With 2 days to go before the EU summit regarding Brexit developments, time is running out for the UK government to come up with a solution to break the deadlock between British MP’s to find a solution for the UK to leave the European block in an orderly fashion.
In an unusual move, Prime Minister Theresa May has engaged in talks with the opposition party’s Jeremy Corban to see if a deal can be forged and although the talks look promising, a deal has still not been reached and the chances of the UK crashing out of the EU have not subsided.
The reason a no deal is still a real possibility is because of the EU’s stance on extending the Brexit deadline which they have vowed not to do if the British government cannot find a way to break the dealock and come up with a deal which means on Friday the UK by default will exit the EU without a deal which is expected to decimate the British pound.

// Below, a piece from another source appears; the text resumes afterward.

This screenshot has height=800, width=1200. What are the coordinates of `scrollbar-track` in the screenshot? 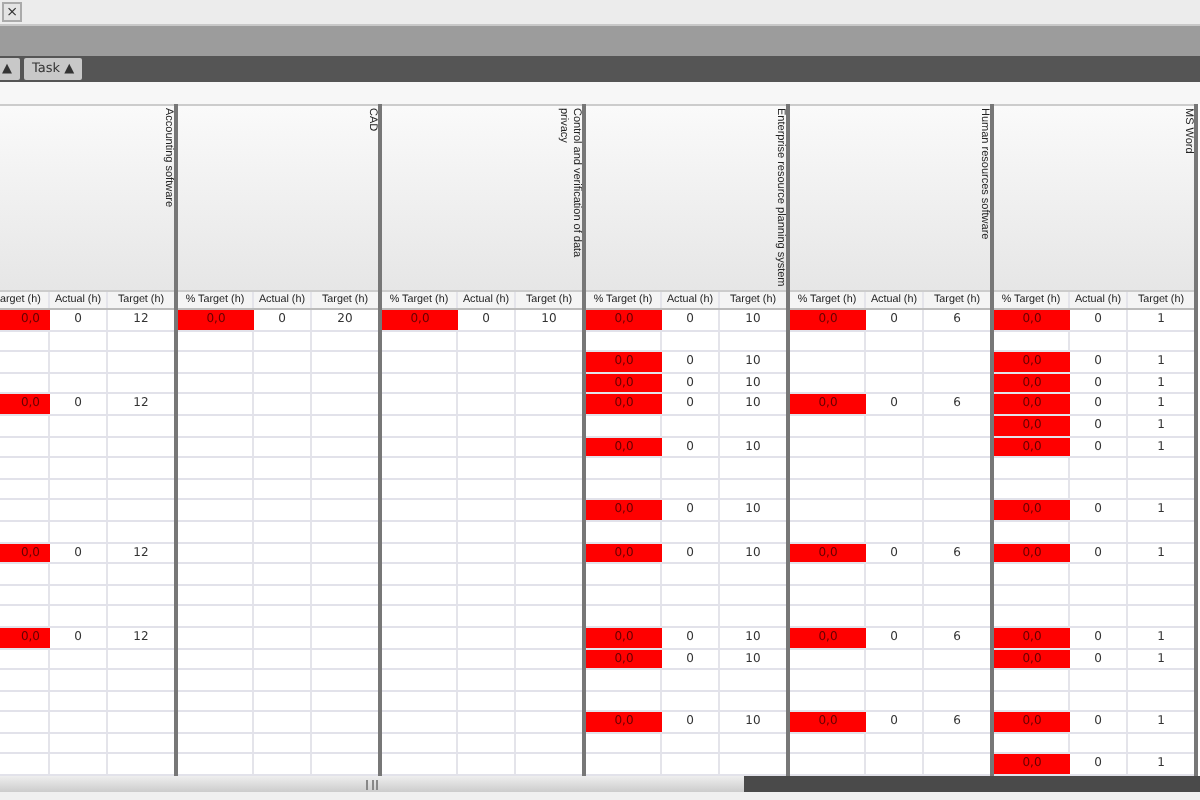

"A longer delay would require the UK to participate in the EU Parliament elections scheduled for May 23-26, but Brussels would need clarity if more time will be needed for a second referendum or new elections for a Brexit rethink. These are hard questions that the UK needs to answer by the EU Summit on April 10. Until then, the legal default remains for the UK to exit the EU without a deal, which in turn, keeps open the risk for the Pound to fall," says Philip Wee, a foreign exchange strategist with DBS Bank in Singapore.
Some say all of this Drama surrounding Brexit has already taken its toll on the British economy and no matter what the outcome, the British economy has suffered major damage which will be felt for years to come.
So even if will do see a positive outcome in Brexit negotiations this week and a deal is reached for the UK to have a smooth and orderly exit from the EU, the damage may already be done and the chances of any major rally for the pound may be difficult.